- Wirelessly connecting infusion pumps to point-of-care medication systems and EHRs improves healthcare delivery but also increases cybersecurity vulnerability, warned NIST and the National Cybersecurity Center of Excellence (NCCoE) in a new guide.
If not properly secured, wireless infusion pumps open healthcare delivery organizations (HDOs) to access by hackers, breach of PHI, loss or disruption of equipment and services, and damage to reputation, productivity, and revenue.
“With an increasing number of infusion pumps connecting to networks, the vulnerabilities and risk factors become more critical, as they can expose the pump ecosystem to external attacks, compromises, or interference,” warned the guide, NIST SP 1800-8: Securing Wireless Infusion Pumps.
Wireless infusion pumps are challenging to protect, the guide observed. They can be infected by malware, which can cause them to malfunction or operate differently than originally intended. Unfortunately, traditional malware protection could negatively affect the pump’s ability to operate efficiently.
In addition, most wireless infusion pumps contain a maintenance default passcode. “If HDOs do not change the default passcodes when provisioning pumps, and do not periodically change the passwords after pumps are deployed, this creates a vulnerability. This can make it difficult to revoke access codes (e.g., when a hospital employee resigns from the job). Furthermore, information stored inside infusion pumps must be properly secured, including data from drug library systems, infusion rates and dosages, or PHI,” the guide noted.
The wireless infusion pump ecosystem creates a large attack surface, due to vulnerabilities in operating systems, subsystems, networks, or default configuration settings that could allow unauthorized access.
Because many infusion pump models can be accessed and programmed remotely through a wireless network, vulnerabilities could be exploited by an unauthorized user to interfere with the pump’s function, harming a patient through incorrect drug dosing or the compromise of that patient’s PHI.
These risk factors expose the wireless pump ecosystem to external attacks, compromise, or interference, the guide warned.
To counter these threats, SP 1800-8 offers HDOs best practices on how to manage wireless infusion pumps and related assets, protect against threats, and mitigate vulnerabilities.
After conducting a risk assessment, the NCCoE developed an example implementation that demonstrates how HDOs can use standards-based, commercially available technologies to protect the infusion pump ecosystem, including patient information and drug library dosing limits.

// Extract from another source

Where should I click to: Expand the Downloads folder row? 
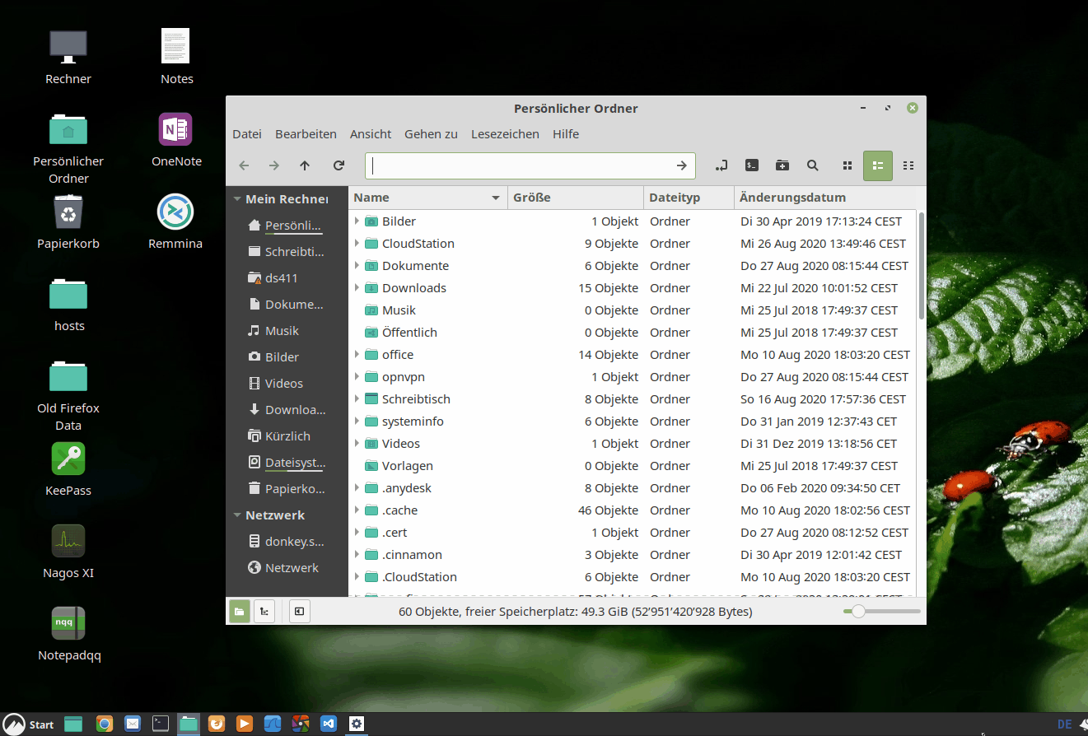point(357,287)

NIST and NCCoE recommended a “defense-in-depth” strategy for protecting wireless infusion pumps and their supporting systems that protects the organization with security layers to avoid a single point of failure.

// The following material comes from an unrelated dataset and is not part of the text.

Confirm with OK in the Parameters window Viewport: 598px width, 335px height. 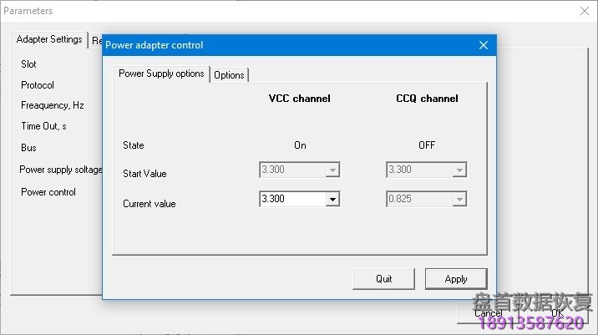coord(557,313)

The strategy is designed to reduce cybersecurity and operational risk, such as the loss of PHI or interference with medical device operation.

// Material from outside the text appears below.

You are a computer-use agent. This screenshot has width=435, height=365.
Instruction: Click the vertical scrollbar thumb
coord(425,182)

In the guide, the security characteristics of the wireless infusion pump ecosystem are mapped to the NIST Cybersecurity Framework and the HIPAA Security Rule.
“As infusion pumps continue to evolve as part of an IoMT [internet of medical things] ecosystem, capabilities, including endpoint encryption and identity and access management may become available, thus further enhancing automated management of the medical device zone,” the guide noted.
“Over the course of time, manufacturers may consider the application of future technologies, or may need to address unanticipated threats in a novel fashion,” it added.
The guide demonstrated how biomedical, networking, and cybersecurity engineers and IT professionals can securely configure and deploy wireless infusion pumps to reduce cybersecurity risk.
Companies that worked with NIST and NCCoE on the guide include B. Braun Medical, Baxter, BD, Cisco, Clearwater Compliance, DigiCert, Hospira, Intercede, MDISS, PFP Cybersecurity, Ramparts, Smiths Medical, Symantec, and TDi Technologies. The NCCoE was established in 2012 by NIST in partnership with the state of Maryland and Montgomery County, Maryland.